Do solar panels work at night?
While solar panels need sunlight to create electricity, there are two ways you can benefit from solar power during the nighttime: enroll in a net energy metering (NEM) program (if it’s offered where you live), or add a home battery storage service, like Sunrun’s Brightbox.
Net energy metering (NEM): Lower-cost grid energy at night
If NEM is offered in your state and by your utility, you may be eligible to earn credits on your bill for the excess solar energy you produce and send to your utility company. 11 At night, you could use those credits toward drawing electricity from the grid at a lower cost. Net metering may help you save money on your future electricity bills. Visit your utility company’s website for more information.
Solar battery storage: Reliable, affordable back-up energy, day and night
A battery storage service like Brightbox can let you store the excess solar power you produce for later use. This stored solar energy can help keep your devices and appliances running at night, during outages, cloudy days, and rainy afternoons.
Brightbox offers two lithium-ion solar battery storage options: Tesla Powerwall and LG Chem. Tesla Powerwall can help yo back up your entire home while LG Chem can help you back up to four circuits inside your home. There are also differences in software and app functionality.
Request a free, personalized quote to connect with a Sunrun Solar Advisor and determine which Sunrun back-up solution would work best for your home.
How does Brightbox work?
Brightbox allows you to store the excess energy your solar energy system produces during the day to use it in the evening, at night, or when the electric grid fails due to physical damage or an extreme weather event or.
Do I need solar panels to use Brightbox?
Aside from very rare exceptions, Sunrun’s Brightbox service includes rooftop solar panels. Brightbox can store 100% clean, renewable, home-grown solar power directly from the rooftop panels when the sun is out, so you can use it when you need it most.
Can I add Brightbox to my current home solar system?
At this time, Brightbox with a Tesla Powerwall or LG Chem solar battery is only available in the installation of a new Sunrun home solar system due to tech compatibility issues. We can’t install rooftop solar panels or a home battery if you already have an existing solar installation or if Brigtbox’s battery storage service isn’t available in your area.

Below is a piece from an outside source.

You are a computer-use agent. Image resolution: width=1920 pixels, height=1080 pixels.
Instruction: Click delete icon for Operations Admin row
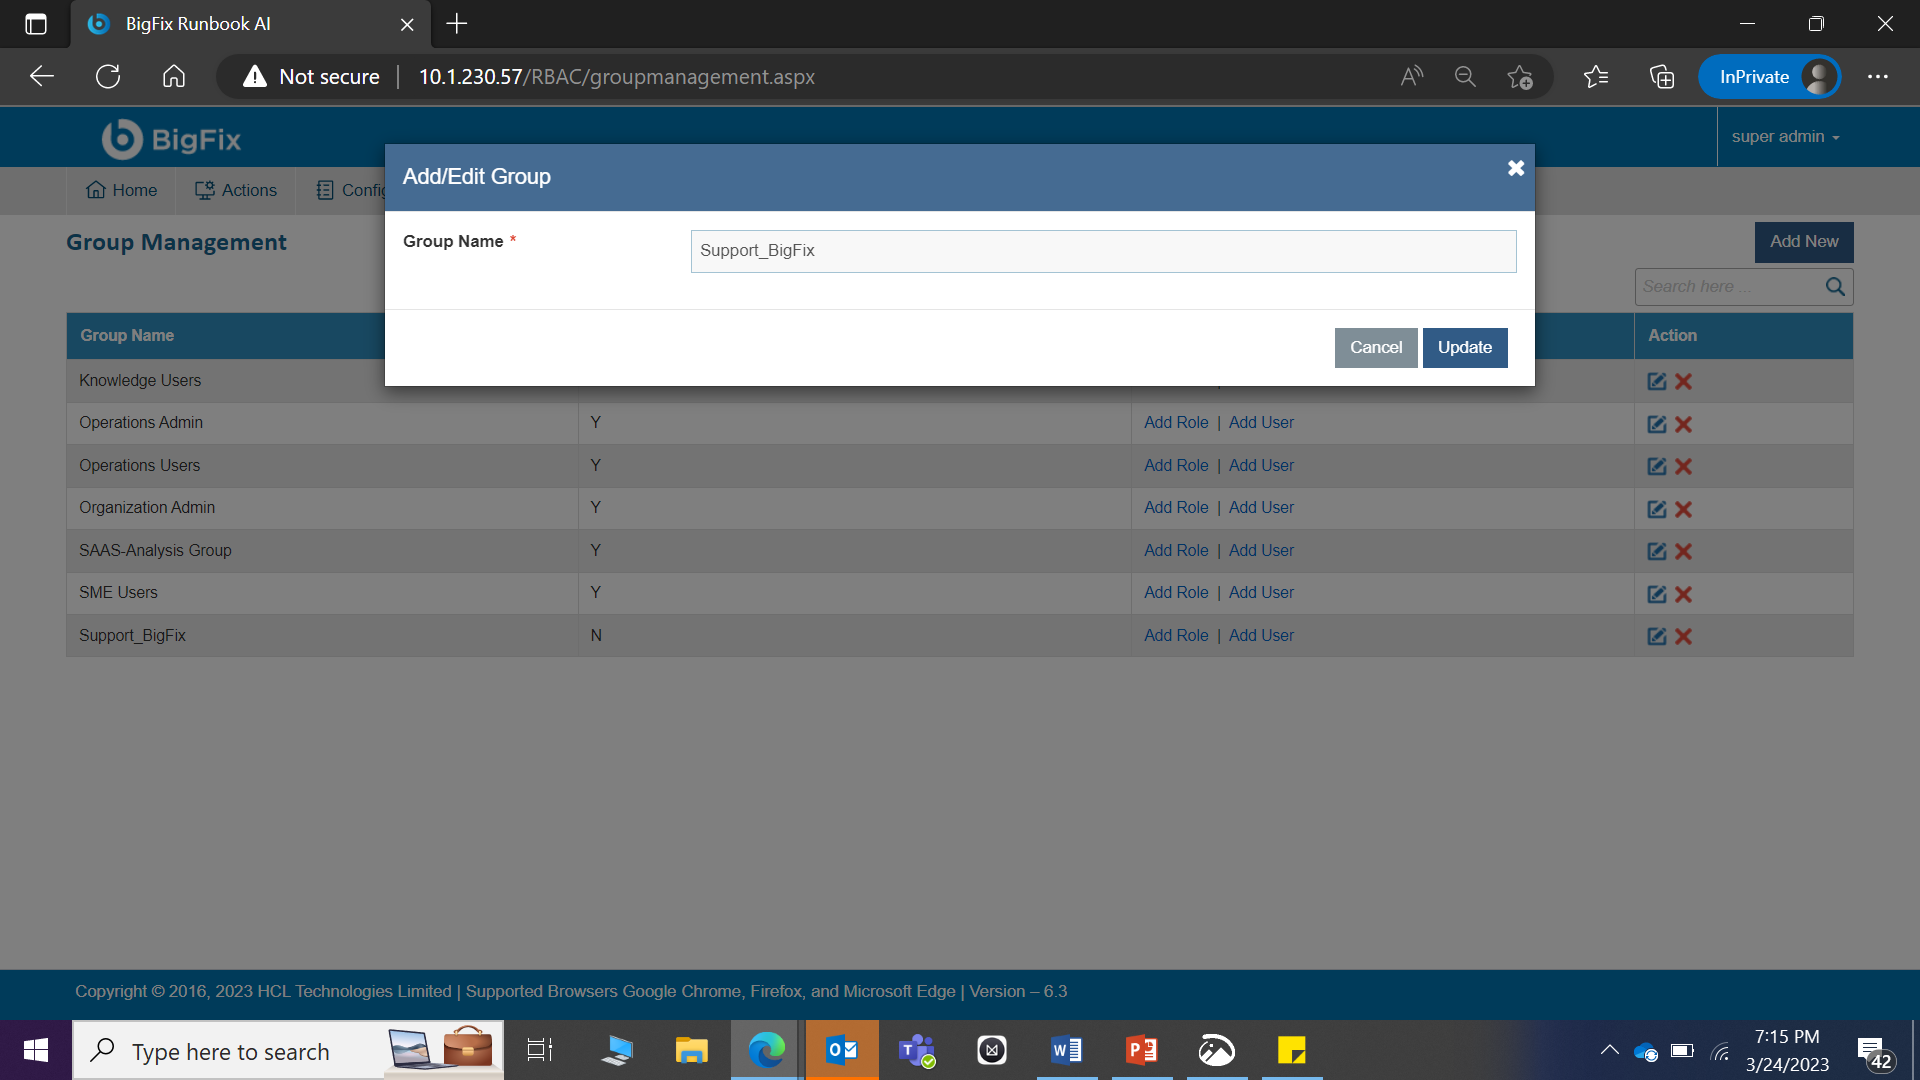tap(1683, 424)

What happens during a solar installation?
Once you’re approved for a solar installation, your property will undergo a site assessment, and an expert solar technician will schedule a visit with you to confirm your system design.
After that, our Solar Design Experts will make any necessary adjustments to your design and get your final approval. Once it’s approved, we’ll submit your design to the city for permitting, which can take up to eight weeks. From there, either Sunrun or one of our local certified partners will start your solar installation. We only partner with the top-rated solar installers, so you can rest easy knowing you’ll have the highest quality solar installation available.
When your installation is finished, the city or county will perform a final inspection of your system. Once it’s approved, it’ll be connected to the grid, and we’ll submit your documents to the utility company. After your utility company grants Permission to Operate (PTO), you’ll be all set to start powering your home with the sun.
What happens if I move?
We have an entire team of professionals standing by to help you sell your solar home and transfer your contract, if applicable, to the new owners. Sunrun makes it easy to pass your solar lease or power purchase agreement (PPA) to the new owners. Our Service Transfer Specialists handle everything from educating realtors and potential buyers to working with escrow officers, title agents, home inspectors, as well as anyone else who might need to know about your system and solar lease or PPA agreement.